ECOWAS to trigger “appropriate procedures” to take sanctions against those hampering implementation of Conakry Agreement

The ECOWAS Mission left Bissau today deploring that no significant progress was made in implementing the Conakry Agreement facilitated by the West African Sub regional organization to end the political crisis in Guinea-Bissau.

23 Jan 2018

ECOWAS to trigger “appropriate procedures” to take sanctions against those hampering implementation of Conakry Agreement

According to the final communique, the Mission aimed to bring to President Jose Mario Vaz, the message from the Chair of the Authority of  Heads of  State and Government of ECOWAS and Togo President, Faure Essozimna Gnassingbe, and from ECOWAS Mediator for Guinea-Bissau, President of the Republic of Guinea, Alpha Conde, in the framework of the commitments made by the Guinea-Bissau authorities at the 52nd ECOWAS summit on16 December 2017 in Abuja, to find a strategy to implement the Conakry Agreement for a quick exit from the crisis in Bissau.

After various meetings with the signatories of the Conakry Agreements, including PAIGC, PRS and the Group of 15 MPs expelled from the PAIGC, and the international community represented in Bissau the two-man Mission “noted that at the end of the 30 days granted to the Bissau-Guinean authorities by the Abuja Summit, no significant progress was made in implementing these agreements. Therefore, appropriate procedures will be initiated to take sanctions against all those who hamper the effective application of those agreements.”

At the end of the Abuja Summit last December, ECOWAS Authority took note of the roadmap presented by President Mario Vaz on the full implementation of the Conakry Agreement, in particular the appointment of a consensus Prime Minister.

To ensure consensual implementation of the proposed roadmap, ECOWAS leaders entrusted Presidents Alpha Conde and Essozimna Gnassingbe with the responsibility of holding talks with all stakeholders within a month, which ended on 16 January. Failing this, individual or collective sanctions would be imposed on all who hamper the implementation of the agreement.

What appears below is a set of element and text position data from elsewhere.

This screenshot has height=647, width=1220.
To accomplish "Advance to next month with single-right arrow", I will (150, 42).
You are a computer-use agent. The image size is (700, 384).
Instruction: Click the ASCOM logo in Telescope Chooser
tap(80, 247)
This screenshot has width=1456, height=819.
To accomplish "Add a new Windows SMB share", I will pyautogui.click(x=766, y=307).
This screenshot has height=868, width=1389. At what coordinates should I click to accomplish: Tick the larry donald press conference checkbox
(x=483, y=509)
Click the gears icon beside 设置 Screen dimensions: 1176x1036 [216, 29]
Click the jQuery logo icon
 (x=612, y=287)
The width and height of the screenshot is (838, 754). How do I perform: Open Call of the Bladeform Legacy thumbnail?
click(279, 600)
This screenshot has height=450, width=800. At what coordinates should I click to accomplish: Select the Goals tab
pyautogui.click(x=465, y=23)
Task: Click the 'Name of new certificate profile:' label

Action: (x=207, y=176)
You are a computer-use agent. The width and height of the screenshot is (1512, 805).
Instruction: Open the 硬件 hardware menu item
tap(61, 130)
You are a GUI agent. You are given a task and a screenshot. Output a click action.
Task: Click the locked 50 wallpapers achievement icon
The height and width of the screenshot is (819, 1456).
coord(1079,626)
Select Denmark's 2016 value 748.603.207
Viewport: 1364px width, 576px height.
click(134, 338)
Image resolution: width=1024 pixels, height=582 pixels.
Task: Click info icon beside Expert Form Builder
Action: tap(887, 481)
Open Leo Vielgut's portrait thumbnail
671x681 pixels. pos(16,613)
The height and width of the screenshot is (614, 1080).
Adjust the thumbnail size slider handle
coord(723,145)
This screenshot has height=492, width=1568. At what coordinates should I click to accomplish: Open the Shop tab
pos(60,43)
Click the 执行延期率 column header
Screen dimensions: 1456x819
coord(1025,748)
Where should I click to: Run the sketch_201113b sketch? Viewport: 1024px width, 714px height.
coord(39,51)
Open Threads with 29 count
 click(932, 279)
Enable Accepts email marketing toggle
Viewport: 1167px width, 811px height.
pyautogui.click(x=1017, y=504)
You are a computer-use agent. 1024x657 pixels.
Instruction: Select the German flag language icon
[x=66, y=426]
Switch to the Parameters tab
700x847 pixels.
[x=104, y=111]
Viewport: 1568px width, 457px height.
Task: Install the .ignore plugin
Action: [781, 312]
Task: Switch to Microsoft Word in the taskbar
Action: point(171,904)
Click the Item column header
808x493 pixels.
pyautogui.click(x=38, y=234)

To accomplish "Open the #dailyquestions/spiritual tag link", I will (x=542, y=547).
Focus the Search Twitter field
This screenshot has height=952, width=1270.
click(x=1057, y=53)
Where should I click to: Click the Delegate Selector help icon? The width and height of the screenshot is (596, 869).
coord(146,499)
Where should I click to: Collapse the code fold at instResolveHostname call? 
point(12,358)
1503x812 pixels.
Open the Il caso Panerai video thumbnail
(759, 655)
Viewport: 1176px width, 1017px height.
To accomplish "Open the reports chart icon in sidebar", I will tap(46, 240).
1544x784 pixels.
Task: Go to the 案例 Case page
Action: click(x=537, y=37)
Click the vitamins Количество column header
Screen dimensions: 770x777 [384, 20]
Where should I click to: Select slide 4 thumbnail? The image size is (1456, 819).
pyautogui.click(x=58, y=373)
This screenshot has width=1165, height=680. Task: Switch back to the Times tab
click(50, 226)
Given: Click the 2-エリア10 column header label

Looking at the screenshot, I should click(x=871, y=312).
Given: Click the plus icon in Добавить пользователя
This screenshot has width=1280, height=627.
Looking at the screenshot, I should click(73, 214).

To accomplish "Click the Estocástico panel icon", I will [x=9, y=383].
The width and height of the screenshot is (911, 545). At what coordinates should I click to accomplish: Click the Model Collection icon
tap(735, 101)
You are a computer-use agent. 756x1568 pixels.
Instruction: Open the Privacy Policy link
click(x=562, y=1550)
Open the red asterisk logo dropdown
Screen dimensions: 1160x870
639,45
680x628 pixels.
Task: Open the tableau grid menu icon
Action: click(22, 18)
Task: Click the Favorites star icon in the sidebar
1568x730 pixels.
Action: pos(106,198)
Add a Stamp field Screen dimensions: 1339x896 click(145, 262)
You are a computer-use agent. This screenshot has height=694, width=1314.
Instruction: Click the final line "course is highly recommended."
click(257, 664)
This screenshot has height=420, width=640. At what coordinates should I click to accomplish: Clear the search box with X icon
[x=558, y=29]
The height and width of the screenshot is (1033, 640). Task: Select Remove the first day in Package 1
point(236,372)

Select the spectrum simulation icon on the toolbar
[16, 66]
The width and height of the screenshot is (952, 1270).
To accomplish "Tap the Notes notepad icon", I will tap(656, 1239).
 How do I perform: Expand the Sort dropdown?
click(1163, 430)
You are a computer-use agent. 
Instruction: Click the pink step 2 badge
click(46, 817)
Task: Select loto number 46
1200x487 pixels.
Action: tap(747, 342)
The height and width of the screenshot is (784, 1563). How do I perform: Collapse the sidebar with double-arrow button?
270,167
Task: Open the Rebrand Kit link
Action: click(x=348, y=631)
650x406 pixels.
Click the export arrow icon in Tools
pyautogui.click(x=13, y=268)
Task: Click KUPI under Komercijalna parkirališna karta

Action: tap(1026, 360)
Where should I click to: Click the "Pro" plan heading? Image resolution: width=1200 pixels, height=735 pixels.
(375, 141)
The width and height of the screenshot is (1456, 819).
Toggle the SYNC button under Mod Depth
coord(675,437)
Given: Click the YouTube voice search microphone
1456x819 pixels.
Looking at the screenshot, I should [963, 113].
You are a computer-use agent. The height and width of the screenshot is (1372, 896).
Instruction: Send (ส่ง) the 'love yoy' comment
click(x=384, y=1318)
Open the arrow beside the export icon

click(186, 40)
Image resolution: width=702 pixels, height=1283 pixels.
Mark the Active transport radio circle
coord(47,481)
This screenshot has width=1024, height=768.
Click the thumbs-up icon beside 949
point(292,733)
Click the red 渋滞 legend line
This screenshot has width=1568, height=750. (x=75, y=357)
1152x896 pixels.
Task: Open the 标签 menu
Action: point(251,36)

It is in line with this recommendation that the two Head of States dispatched on 17-18 January to Bissau, the President of the Council of Ministers of ECOWAS, Robert Dussey, Togolese Minister of Foreign Affairs and Naby Youssouf Kiridi Bangoura, the Minister of State, Secretary General of the Presidency of Guinea.

“While reiterating its commitment to support the people and the Government of Guinea-Bissau, the Mission urges the political actors involved in the crisis to favor dialogue, to place national unity above the political interests and to definitively resolve the current impasse through the implementation of implementation of the said (Conakry) Agreement.”

From 11-14 October 2016 in Conakry, the President of Guinea and ECOWAS Mediator, Alpha Conde, chaired a round of talks on the situation in Guinea-Bissau. These were attended by the Guinea-Bissau Speaker of the People’s National Assembly, the Prime Minister, parties with parliamentary representation, including PAIGC, PRS, PND, PCM, UM, religious leaders and civil society representatives.

The Conakry talks are part of the implementation of the six-point roadmap adopted by ECOWAS and entitled “Agreement on the Resolution of the Political Crisis in Guinea- Bissau” signed in Bissau on 10 September 2016.

Following Conakry discussions, Guinea-Bissau’s stakeholders agreed, among other, on:

-Appointment of a Prime Minister of consensus who has the confidence of the President of the Republic. The Prime Minister should be in office until the 2018 legislative elections;

-Formation of an inclusive government based on an organogram agreed upon by all political parties in the National Assembly, in line with the principle of proportional representation;

-The inclusive government will implement a programme prepared by a national roundtable dialogue within thirty days following the appointment of the Prime Minister.